Леська всплеснула руками, присела на диванчик люкса и расхохоталась. Она хохотала и никак не могла остановиться. Хохот перешёл в сдавленные рыдания. Алёна достала из мини-бара бутылочку холодной водки; открутив крышечку и присев рядом с подругой, пыталась влить содержимое в подругу, приговаривая при этом:
– Какими надо быть мудаками, чтобы ставить коньяк и виски в холодильник!
Северный открыл бутылку минеральной воды и сел с другой стороны, предварительно отцепив от себя Дашу и передав её в руки Соколова.
– И это чего, вы все трое будете сидеть, а я буду Жорычу жопу мыть?! – возмутился Соколов, автоматически прижимая к себе дочурку.
– Попу, – отозвалась Леся, всхлипывая и отфыркиваясь от водки.
– Пошёл вон, кретин! – зло сказала Соловецкая своему старому другу и однокашнику и даже встала, одним движением махнув оставшуюся водку из бутылочки.
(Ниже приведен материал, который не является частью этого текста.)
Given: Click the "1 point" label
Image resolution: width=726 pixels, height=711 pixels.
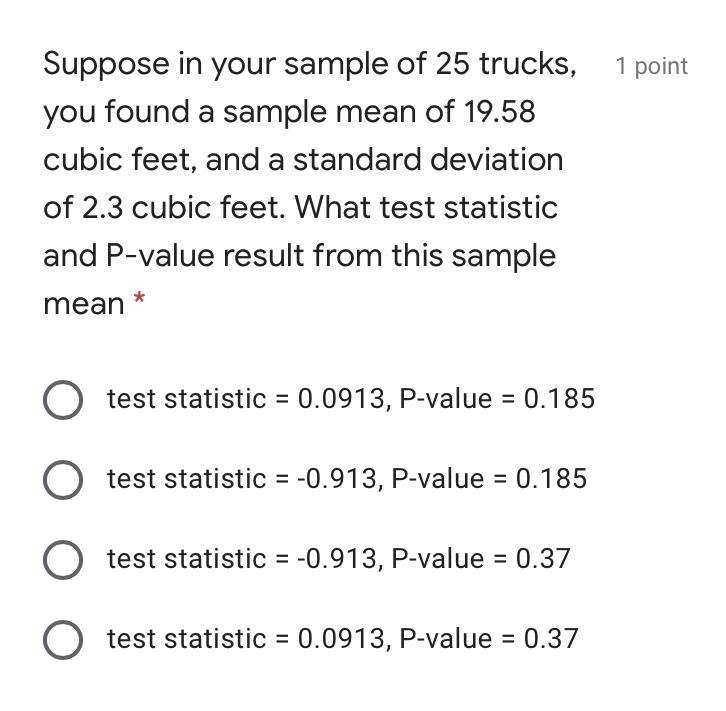Looking at the screenshot, I should (x=651, y=66).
Северный тут же влил в Леську минералки. Соколов попятился, глядя на Алёну.
– Нет. Мы трое сейчас уйдём. – Пояснил другу Северный. – А после этого хочешь – мой попу Жорычу, хочешь – жди, когда засохнет и само отвалится. Это тебе. – Северный достал из кармана фирменный брендированный конверт и протянул Лесе.
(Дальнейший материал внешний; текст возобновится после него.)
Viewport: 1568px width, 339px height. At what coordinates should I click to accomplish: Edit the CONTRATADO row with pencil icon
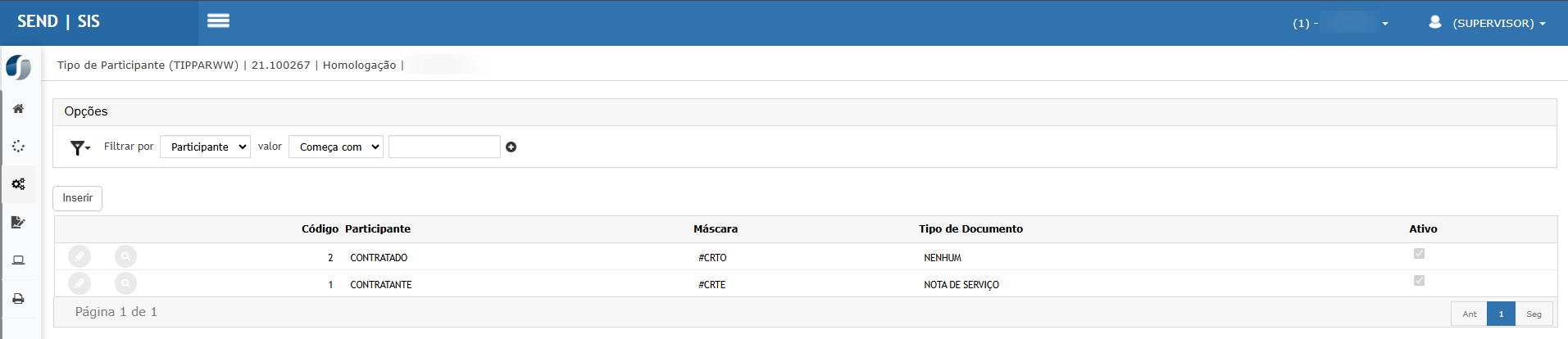pos(80,257)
– Что это такое? – совсем уже еле слышно прошелестела та.
– Это трёхдневный индивидуальный тур в горы. С красавцем-инструктором.
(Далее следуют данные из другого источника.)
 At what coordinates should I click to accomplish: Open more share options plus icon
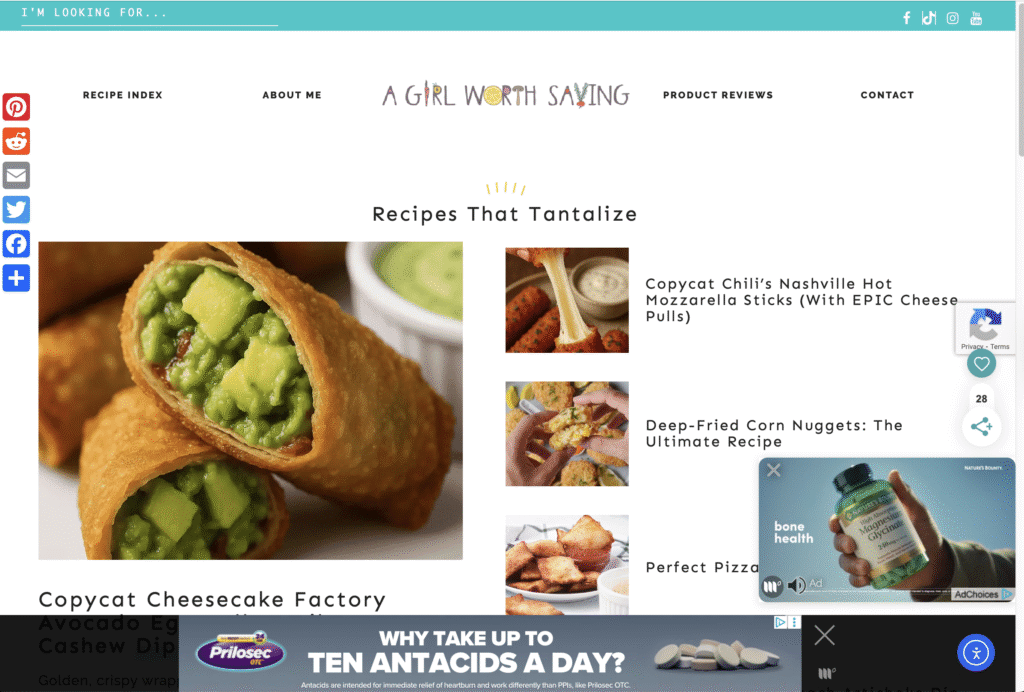[x=16, y=278]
– С красавцем?! – возмутился Соколов и поставил Дашу на пол.
– Ну, красота – понятие субъективное! – расхохоталась Алёна. – Но фигура у него отменная, моя дорогая подруга. Объективно соответствует канонам, не то что животы некоторых!
Жорыч бешено захохотал, тыча в папу. Потому что вообще был склонен к обезьянничанью. И раз хохочет тётя Алёна, тыча в папу, то почему он, Жорыч, должен промолчать и моментально не исполнить то же самое?
– Не попугайничай! – строго сказала Леся, открывая конверт.
– Алёна не попугай! Я не попугайничаю! Я алённичаю! И вообще, кто-то будет мыть мне жопу, которая попа?!
Все, включая Дария и Дашу, уставились на Соколова.
– Пошли, урод! – зло сказал тот, схватив Жорыча за ручку.
– Сам ты урод животатый! – завопил Жорыч, неохотно волочась за папой в ванную.
Алёна достала пачку сигарет и закурила.
– Не при детях, – прошелестела Леся.
– Даша, дай мне пепельницу, – попросила Алёна.